Material provided:

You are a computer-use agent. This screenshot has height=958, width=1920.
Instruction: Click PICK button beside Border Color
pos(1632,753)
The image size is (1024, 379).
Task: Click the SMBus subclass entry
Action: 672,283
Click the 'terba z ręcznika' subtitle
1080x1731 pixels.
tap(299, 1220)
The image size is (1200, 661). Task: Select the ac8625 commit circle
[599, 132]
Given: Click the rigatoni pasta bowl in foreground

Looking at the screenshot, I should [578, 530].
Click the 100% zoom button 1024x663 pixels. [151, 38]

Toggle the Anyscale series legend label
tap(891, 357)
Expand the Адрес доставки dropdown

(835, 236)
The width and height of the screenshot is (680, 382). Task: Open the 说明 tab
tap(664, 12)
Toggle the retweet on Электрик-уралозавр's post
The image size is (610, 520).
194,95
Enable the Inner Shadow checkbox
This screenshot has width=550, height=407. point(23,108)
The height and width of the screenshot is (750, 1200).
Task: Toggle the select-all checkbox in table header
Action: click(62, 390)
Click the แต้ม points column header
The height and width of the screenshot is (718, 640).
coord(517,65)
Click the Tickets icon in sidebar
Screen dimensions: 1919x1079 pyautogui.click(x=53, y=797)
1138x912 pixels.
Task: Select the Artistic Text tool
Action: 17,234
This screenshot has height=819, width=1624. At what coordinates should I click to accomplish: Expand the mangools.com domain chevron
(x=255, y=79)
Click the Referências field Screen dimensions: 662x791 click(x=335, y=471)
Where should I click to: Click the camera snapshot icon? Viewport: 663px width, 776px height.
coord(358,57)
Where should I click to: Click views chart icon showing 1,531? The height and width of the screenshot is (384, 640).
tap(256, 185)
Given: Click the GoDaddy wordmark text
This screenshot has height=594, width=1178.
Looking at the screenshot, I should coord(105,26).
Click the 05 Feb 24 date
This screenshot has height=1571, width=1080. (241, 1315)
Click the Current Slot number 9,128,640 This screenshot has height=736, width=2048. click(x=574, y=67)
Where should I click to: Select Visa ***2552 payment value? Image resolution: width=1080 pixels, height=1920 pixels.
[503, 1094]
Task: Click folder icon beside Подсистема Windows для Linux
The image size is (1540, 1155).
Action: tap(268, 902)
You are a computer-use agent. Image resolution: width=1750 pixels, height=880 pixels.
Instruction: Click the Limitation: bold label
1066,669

Exercise:
Please show, exactly as written, every line above that contains the word "agent".

Solution for this task:
You are a computer-use agent. This screenshot has height=958, width=1920.
You are a computer-use agent. Image resolution: width=1750 pixels, height=880 pixels.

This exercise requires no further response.